Pupils from the surrounding area were invited to the University of Sussex to experience a snippet of university life. After a campus tour, the children would partake in an English appetiser. This is where I was called upon and my worldly knowledge was desperately needed. English Literature was covered. English and Drama was too. But no-one was available to teach a bunch of teenage munchkins about an English Language degree, so I happily stepped into the breach.

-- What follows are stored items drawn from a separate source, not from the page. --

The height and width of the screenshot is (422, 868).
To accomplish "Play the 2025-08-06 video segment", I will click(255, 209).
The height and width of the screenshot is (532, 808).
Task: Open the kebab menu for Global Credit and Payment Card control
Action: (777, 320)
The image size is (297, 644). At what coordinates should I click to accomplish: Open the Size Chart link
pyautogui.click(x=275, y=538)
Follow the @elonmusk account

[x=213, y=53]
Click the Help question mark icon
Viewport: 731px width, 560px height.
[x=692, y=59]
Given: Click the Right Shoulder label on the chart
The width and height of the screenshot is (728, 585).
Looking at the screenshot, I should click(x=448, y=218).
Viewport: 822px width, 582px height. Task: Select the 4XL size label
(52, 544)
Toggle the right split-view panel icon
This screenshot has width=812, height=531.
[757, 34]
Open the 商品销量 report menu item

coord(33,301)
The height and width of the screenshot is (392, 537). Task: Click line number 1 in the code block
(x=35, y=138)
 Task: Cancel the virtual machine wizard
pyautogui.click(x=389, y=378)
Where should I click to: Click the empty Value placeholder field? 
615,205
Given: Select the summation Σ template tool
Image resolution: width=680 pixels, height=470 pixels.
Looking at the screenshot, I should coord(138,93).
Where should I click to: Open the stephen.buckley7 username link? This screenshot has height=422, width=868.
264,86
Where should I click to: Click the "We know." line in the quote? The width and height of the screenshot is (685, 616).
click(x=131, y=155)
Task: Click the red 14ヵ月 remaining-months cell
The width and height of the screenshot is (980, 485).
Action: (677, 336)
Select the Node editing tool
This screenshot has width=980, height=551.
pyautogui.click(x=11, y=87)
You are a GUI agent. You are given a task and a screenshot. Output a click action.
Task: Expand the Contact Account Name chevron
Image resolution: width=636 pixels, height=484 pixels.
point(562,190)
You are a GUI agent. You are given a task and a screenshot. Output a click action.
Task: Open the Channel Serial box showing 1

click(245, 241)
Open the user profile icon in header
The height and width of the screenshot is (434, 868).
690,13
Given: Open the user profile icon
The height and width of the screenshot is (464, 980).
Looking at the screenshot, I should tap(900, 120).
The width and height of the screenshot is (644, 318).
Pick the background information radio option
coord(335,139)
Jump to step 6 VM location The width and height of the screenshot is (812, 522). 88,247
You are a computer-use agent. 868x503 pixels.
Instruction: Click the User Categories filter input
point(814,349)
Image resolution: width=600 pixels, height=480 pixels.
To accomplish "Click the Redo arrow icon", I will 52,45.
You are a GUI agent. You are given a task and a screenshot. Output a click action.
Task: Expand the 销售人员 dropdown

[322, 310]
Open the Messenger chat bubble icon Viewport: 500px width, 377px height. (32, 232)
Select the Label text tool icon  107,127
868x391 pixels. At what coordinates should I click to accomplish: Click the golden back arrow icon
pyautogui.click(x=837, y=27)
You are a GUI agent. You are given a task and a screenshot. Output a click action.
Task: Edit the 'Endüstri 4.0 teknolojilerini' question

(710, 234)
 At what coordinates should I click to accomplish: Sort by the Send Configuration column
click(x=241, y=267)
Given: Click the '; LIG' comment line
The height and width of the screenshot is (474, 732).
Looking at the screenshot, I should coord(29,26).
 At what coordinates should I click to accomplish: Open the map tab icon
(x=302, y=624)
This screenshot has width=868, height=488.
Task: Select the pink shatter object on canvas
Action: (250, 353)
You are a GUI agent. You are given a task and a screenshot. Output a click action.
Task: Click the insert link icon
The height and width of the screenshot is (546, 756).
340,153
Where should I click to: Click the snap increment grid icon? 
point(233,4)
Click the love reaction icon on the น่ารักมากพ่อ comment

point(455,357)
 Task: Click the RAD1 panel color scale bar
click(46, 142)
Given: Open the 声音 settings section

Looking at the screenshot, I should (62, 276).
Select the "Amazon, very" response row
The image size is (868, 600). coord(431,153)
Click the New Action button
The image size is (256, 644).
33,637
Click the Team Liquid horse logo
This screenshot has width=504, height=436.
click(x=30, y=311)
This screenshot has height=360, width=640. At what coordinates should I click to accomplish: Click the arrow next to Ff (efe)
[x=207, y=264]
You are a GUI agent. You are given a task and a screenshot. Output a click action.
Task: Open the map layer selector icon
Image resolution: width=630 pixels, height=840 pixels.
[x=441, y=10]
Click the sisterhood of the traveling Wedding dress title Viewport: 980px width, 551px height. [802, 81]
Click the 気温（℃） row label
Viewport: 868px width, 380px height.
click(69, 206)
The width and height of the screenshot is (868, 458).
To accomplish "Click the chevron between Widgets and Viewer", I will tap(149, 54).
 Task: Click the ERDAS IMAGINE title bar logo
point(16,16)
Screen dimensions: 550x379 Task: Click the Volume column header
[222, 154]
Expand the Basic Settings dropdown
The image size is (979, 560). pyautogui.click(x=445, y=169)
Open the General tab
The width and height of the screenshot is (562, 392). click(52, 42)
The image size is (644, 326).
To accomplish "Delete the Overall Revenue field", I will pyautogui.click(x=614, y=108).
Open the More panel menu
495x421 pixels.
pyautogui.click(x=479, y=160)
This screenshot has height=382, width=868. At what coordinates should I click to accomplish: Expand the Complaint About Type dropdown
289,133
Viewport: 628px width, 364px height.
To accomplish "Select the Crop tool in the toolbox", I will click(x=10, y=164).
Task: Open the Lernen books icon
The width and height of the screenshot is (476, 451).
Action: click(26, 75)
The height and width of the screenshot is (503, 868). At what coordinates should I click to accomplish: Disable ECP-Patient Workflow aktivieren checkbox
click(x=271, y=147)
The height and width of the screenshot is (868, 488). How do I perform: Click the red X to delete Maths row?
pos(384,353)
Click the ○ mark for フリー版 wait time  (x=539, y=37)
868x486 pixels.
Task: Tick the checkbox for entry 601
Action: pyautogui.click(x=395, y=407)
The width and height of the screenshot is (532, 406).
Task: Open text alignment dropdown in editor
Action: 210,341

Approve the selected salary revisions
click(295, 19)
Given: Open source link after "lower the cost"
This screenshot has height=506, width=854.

I have been attending such events for a couple of years. Because I am currently a student, barely out of secondary school myself, I command a little more respect than a bearded man in his forties smelling of Benson & Hedges. I talk to the kids on their level. I wouldn’t dare say I’m cool – far from it. But somehow I command a little authority. During one tour, a young girl asked if you could buy condoms on campus and whether you could have boys round to your place. I felt like saying “You’re fifteen! You shouldn’t be worrying about the subtle intricacies of the University’s sex policy”. Just for giggles, I should have said “No, this is a Catholic campus and last time I checked, Pope Benedict still isn’t keen on Johnnies”.
One cocky kid, after seeing the accommodation, asked how much it would cost for a double bed, alluding that he needed the room to perform his “moves” on the countless ladies he was planning on bedding. “Listen mate”, I responded with unmerited chutzpah, as if I was the ultimate authority on such matters, “If you can’t do it in a single bed, you’re doing it wrong”. It’s certainly an entertaining job.
I have led visits before but never taken charge of a group for which I have to create my own lesson scheme. I hurriedly jotted down a plan, trying to squeeze all of the interesting bits about English Language into a PowerPoint slideshow. This did not take long, as the interesting bits are far outweighed by grammar and phonology, the twin peaks of boredom.
Mine was the last lesson of the day and I was relieved that the two previous tasters were quite dry. Very dry in fact. They could have been wetter if delivered in the Sahara. Two rather stereotypical lecturers gave lessons about Shakespeare and poetry. They did a fantastic job and the story of Hamlet now makes a little sense to me (although considering it’s studded with revenge, betrayal and lunacy, there is an unmistakeable whiff of déjà vu). On the other hand, I looked into the children’s eyes as they were debating ‘movement’ in a Frank O’Hara poem about Billie Holliday’s death and I knew they were being put off English for life. “It’s like English at school” one kid said out of earshot, “but more boring”.
The O’Hara poem was interesting in the sense that it was not interesting in the slightest. In ‘The Day Lady Died’ the narrator is going about his daily business, before seeing Holliday’s face on the front of The New York Post. At the end of the session, once all viable means of analysis had been applied, the tutor asked if anyone actually liked the poem. There was a hushed silence so intense it practically screamed.
“Do you think O’Hara wants you to like this poem?” he pressed with a wan smile. A few kids mumbled what sounded like “no”, wondering whether such an admission might lead to a beating in the student dorms.
“You’re quite right. This is not a very likeable poem but that is the message that the poem is trying to impart – how little difference it makes to our lives when someone famous dies”. I could have cried. For a full hour, I was desperately trying to motivate a roomful of poetry-phobic teenagers to search for metaphors and poetic techniques, and then I discover that the poem is as popular as meningitis, even in the academic world!
It was my turn to sort things out. I showed them a clip of cunning linguist (try saying that in a roomful of adolescents and here the gentle ripples of suppressed laughter) Stephen Fry discussing the nature of language. Then I launched into the main body of the lesson; the characterisation of men and women in Amy Winehouse’s ‘Tears Dry On Their Own’ and Lana Del Rey’s ‘Blue Jeans’. I nearly chose the former’s ‘Back To Black’ but the lyric “kept his dick wet” may have gone down like a lead balloon with the accompanying teachers.
I asked them to choose four lines and deliver a short presentation t0 the class about what they had found. The kids came out of their shell. It was astonishing. Half an hour previously, they were slumped in their chair, clinically dead. Now they were arguing with their mates about whether Amy Winehouse’s lyrics are stereotypical of womankind.
If you had entered the classroom during my lesson, you may have come away thinking I was trying to be one of those ‘trendy teachers’ – all YouTube videos, background music, felt tip pens and relentless enthusiasm. But the response was phenomenal. Yep, I still wanna teach.